Jorge Mario Bergoglio, mais conhecido como Papa Francisco, faleceu na segunda-feira dessa semana aos 88 anos. Ele foi o primeiro pontífice latino-americano e também o primeiro jesuíta a ocupar o trono de São Pedro. Claro que o cargo é extremamente importante do ponto de vista religioso, mas não se pode esquecer de que a Igreja Católica também é uma instituição milenar com ativos bilionários. Mas será que nesses 12 anos como líder da igreja o Papa Francisco acumulou bens?
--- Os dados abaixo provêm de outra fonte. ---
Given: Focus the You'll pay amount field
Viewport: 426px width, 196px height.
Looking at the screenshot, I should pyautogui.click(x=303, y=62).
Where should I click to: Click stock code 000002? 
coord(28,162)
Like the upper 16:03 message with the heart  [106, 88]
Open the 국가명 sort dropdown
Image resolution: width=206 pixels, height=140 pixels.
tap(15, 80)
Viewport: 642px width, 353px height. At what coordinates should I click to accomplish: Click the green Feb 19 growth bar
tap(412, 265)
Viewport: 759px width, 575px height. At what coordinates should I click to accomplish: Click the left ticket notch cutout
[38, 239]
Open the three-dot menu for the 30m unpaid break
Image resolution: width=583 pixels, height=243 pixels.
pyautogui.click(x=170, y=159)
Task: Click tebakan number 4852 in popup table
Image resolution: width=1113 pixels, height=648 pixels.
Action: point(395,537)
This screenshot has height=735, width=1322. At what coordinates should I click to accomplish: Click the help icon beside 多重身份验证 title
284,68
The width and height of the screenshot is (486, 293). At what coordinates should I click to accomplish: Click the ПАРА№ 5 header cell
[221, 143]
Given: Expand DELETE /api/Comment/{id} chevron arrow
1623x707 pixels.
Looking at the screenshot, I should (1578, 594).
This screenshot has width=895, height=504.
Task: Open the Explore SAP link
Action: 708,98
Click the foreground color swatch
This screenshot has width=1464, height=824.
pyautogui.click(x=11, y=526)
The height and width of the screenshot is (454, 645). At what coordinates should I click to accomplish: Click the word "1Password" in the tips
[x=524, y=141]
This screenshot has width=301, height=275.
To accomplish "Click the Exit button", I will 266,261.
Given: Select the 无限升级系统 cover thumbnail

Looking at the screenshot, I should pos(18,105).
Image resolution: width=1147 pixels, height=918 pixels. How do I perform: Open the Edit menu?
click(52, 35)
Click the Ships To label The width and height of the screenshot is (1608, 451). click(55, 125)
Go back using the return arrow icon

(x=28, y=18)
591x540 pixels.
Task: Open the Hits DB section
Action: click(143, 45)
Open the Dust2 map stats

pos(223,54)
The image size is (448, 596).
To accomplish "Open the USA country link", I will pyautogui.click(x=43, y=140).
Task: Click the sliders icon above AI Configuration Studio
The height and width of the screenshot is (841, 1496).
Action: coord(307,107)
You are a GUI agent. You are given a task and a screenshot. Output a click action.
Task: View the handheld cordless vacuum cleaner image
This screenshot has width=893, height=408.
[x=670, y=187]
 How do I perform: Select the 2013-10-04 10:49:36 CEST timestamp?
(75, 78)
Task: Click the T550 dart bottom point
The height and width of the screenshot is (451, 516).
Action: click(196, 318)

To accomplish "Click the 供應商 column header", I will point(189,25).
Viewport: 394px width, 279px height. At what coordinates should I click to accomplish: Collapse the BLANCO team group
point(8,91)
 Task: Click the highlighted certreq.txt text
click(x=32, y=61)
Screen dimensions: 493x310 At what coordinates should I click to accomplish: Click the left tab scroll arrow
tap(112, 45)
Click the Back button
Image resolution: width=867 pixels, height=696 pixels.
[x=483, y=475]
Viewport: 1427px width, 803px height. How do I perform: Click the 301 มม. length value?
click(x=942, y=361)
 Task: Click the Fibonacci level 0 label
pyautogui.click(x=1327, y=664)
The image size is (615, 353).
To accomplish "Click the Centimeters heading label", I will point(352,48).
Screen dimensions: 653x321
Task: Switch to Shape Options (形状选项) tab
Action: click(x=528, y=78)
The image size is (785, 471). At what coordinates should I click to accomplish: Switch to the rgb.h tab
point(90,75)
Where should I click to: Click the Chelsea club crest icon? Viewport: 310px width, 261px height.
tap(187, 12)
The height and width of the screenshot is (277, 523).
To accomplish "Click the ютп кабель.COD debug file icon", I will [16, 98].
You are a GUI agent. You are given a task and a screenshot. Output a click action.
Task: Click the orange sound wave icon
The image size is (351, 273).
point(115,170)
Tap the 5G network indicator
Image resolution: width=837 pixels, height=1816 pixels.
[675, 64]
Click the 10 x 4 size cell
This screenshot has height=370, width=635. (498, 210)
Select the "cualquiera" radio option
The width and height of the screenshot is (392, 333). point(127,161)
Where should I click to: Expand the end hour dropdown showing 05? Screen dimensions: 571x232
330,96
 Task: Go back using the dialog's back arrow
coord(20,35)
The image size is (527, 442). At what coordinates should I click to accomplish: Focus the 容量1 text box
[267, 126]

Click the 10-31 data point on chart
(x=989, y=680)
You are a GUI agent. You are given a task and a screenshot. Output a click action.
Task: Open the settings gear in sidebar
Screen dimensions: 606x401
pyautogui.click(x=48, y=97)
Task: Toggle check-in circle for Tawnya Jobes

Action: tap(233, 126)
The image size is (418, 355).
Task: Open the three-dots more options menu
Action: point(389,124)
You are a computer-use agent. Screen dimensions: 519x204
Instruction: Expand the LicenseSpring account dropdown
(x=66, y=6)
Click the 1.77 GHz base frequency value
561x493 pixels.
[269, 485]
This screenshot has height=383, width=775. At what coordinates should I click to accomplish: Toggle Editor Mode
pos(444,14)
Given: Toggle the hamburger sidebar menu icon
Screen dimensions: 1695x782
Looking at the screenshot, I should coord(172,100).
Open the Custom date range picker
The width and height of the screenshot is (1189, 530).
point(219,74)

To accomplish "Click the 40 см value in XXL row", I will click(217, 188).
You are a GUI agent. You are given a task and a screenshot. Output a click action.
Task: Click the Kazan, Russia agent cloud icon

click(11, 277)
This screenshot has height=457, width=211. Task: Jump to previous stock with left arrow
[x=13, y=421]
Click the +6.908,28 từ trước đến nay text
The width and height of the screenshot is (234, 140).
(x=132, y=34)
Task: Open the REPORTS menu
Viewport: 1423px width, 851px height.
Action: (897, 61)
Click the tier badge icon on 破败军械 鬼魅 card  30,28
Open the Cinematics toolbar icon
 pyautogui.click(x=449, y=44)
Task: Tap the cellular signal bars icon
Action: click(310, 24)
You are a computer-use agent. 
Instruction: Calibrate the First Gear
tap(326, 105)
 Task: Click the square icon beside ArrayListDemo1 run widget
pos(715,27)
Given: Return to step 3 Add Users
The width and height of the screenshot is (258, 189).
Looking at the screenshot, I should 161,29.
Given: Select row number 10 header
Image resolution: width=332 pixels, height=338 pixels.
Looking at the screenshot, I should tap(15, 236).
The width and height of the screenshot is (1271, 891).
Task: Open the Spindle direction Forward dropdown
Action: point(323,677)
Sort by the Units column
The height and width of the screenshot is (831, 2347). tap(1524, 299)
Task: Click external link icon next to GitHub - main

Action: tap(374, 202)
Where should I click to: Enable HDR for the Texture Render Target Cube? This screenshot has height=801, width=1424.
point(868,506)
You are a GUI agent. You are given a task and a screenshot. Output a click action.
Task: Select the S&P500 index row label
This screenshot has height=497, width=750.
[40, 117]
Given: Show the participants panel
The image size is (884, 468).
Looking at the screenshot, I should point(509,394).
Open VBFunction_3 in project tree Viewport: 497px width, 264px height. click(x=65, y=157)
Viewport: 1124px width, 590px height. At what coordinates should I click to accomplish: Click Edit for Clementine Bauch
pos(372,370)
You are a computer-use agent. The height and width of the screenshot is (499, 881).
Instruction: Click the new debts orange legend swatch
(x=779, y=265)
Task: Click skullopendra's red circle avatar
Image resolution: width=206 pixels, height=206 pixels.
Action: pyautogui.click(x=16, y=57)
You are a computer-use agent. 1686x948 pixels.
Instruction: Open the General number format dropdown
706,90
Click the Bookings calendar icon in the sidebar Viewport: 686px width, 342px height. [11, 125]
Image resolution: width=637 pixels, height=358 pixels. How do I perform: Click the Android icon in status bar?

A resposta para isso é não, pelo menos não no sentido material. O Papa Francisco viveu sob os votos da Companhia de Jesus, ordem religiosa fundada no século XVI. De acordo com eles, os membros devem renunciar à propriedade privada. O papa entrou para os jesuítas ainda jovem e fez essa renúncia em sua vida, o que moldou tanto a sua vida pessoal como seu trabalho como líder da Igreja Católica.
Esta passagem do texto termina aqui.